I thought about the fashion show last night and my conversation with Kishner earlier today as we processed the event together. There were truly 2 blessings that came out of that show. We were frustrated in the moment with all that was going wrong and the challenges we faced in running a real show, but the first blessing included the fact that despite the challenge our team came together to attempt something last minute that was near impossible, but we didn’t give up. We were going to do what we said we were going to do. However, the 2nd blessing is even more important. I realized subconsciously I was stereotyping, thinking that since I was in a developing country that we can put on any show and it will be great. How wrong could I be!!!! There is some sort of saying in Haiti, and I am sure I will not quote it correctly, but it basically says you cannot give a Haitian a plantain and tell him it’s a banana! What I learned last night is when Haitians put on a show, they put on a show! From building stages and lights and sound, along with 500 people — it was the real deal. They would love and wanted our 5th Avenue fashion show. In retrospect, I wish that is what I brought them. That chapter may be closed right now, the lesson is learned, and we are moving forward, but as I stare at this roof, I can’t help but reflect on how this trip is already having a valuable impact on who I am as a leader.

haiti_6I made this trip about Windows of Opportunity’s journey and the Love in Action Program (that started off as a Shortstack program and then The Inner You became heavily involved – which is part of my lessons along the way on the need to communicate and plan better – a leadership 101 error, but I digress momentarily). As I sat in that church and processed who I am and my journey in love and faith, I wondered if this trip was the universe/spirit/God’s way to teach me a very deep lesson. I know leadership development. I know how to teach it, how to inspire, empower, and make a difference. I know how to create programs and curriculum. I know how to stay in the moment. I think Haiti is supposed to teach me, inspire me, and bring me back to who I truly am. It is to serve as a reminder of the miracles around us everyday…

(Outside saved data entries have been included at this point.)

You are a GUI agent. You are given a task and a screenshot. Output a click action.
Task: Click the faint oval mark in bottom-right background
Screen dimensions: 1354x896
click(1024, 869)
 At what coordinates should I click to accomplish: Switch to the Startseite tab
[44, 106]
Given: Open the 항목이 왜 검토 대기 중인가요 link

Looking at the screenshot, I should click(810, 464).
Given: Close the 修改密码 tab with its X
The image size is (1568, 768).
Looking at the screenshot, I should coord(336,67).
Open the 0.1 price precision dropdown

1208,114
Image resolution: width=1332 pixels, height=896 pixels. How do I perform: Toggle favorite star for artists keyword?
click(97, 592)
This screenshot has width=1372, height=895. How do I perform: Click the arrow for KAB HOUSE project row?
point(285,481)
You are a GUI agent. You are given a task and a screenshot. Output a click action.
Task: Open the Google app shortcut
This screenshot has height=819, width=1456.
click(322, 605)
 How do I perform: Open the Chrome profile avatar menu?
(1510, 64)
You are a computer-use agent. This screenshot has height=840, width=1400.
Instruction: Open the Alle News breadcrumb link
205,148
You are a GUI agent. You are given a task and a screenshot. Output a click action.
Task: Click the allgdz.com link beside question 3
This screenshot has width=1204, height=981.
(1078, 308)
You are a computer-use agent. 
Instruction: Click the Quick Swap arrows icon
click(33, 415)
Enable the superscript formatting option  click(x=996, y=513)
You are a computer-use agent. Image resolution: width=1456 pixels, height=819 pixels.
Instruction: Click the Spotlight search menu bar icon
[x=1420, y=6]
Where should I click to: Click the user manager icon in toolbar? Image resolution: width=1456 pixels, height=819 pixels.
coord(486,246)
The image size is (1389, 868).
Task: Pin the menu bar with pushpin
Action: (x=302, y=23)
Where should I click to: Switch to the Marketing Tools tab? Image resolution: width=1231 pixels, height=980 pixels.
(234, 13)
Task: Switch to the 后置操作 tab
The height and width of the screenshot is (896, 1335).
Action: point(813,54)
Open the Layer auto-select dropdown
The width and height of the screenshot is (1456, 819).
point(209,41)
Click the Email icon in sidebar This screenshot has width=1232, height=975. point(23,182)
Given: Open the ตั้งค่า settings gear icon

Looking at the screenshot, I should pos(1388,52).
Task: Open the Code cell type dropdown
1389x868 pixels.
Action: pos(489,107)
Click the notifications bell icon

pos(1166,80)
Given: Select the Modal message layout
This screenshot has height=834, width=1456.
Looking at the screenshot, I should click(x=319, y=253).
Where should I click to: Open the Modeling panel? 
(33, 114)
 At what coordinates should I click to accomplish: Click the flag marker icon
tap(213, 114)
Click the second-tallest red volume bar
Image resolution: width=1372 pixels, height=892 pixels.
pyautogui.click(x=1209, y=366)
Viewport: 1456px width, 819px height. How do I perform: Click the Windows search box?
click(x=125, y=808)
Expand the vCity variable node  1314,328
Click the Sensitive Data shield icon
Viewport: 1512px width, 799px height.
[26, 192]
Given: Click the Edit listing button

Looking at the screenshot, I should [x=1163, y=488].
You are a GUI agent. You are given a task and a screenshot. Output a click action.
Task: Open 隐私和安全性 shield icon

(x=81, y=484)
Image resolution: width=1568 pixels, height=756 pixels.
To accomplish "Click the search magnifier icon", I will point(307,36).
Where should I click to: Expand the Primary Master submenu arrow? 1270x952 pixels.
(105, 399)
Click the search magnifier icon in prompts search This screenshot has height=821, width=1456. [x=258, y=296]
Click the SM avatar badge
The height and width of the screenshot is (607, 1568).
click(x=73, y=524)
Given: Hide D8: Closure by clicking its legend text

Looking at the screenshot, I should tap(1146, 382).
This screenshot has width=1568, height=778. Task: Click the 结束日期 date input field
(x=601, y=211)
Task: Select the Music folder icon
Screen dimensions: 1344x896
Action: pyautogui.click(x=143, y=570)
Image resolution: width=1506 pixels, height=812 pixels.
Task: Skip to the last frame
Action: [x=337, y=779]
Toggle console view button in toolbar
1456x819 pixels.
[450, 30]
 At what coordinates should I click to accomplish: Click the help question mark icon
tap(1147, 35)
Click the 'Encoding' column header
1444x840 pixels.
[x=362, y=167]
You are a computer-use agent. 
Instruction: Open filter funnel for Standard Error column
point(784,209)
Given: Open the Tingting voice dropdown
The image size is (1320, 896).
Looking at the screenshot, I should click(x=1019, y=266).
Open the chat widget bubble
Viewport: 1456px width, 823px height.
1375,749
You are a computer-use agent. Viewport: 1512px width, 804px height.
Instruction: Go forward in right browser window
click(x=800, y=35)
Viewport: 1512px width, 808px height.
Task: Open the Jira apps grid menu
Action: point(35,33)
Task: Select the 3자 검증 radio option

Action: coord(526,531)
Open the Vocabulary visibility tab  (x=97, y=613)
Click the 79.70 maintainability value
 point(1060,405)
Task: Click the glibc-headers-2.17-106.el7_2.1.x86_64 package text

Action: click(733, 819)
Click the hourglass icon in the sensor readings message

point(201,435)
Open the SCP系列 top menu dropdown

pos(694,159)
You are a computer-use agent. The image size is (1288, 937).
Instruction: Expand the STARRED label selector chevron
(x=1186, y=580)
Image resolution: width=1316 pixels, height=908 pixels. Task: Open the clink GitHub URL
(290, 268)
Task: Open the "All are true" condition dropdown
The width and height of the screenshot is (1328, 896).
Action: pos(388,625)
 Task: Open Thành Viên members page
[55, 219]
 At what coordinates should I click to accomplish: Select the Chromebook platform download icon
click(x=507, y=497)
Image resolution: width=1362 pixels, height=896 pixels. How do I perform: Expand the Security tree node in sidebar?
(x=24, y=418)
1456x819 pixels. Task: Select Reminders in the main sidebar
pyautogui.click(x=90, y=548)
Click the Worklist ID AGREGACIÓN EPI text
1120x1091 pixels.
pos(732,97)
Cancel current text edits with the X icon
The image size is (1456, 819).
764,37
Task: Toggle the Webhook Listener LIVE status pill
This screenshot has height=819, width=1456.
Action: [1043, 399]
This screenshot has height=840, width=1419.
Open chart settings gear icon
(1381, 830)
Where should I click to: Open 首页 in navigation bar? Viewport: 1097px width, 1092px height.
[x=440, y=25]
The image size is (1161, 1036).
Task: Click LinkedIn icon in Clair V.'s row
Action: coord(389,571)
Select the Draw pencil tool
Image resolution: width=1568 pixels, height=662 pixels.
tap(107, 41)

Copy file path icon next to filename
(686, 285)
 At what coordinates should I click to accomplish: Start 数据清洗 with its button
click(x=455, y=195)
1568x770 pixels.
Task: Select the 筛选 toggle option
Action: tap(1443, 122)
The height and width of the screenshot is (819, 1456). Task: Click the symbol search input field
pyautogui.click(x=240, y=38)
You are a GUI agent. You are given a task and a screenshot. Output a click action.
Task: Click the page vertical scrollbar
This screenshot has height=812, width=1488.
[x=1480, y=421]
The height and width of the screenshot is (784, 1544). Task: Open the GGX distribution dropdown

Speaking of miracles, I do have to share with everyone the other miracle of today – a reminder of who we are and the wonderful team I have around me. Just about an hour down the mountain was our first stop at Jeremie. Jeremie is a much bigger town that really simply has a Mardi Gras Louisiana feeling to it. This is always something that sticks out to me – even when I was in Nigeria. The way of life here is so different, and we see “poverty”, but they are blasting music, dancing in the streets, living life, and seem to be somewhat happy. In Port Au Prince last night it seemed like a block party every other street, with BBQs and all. There was a positive vibe all around.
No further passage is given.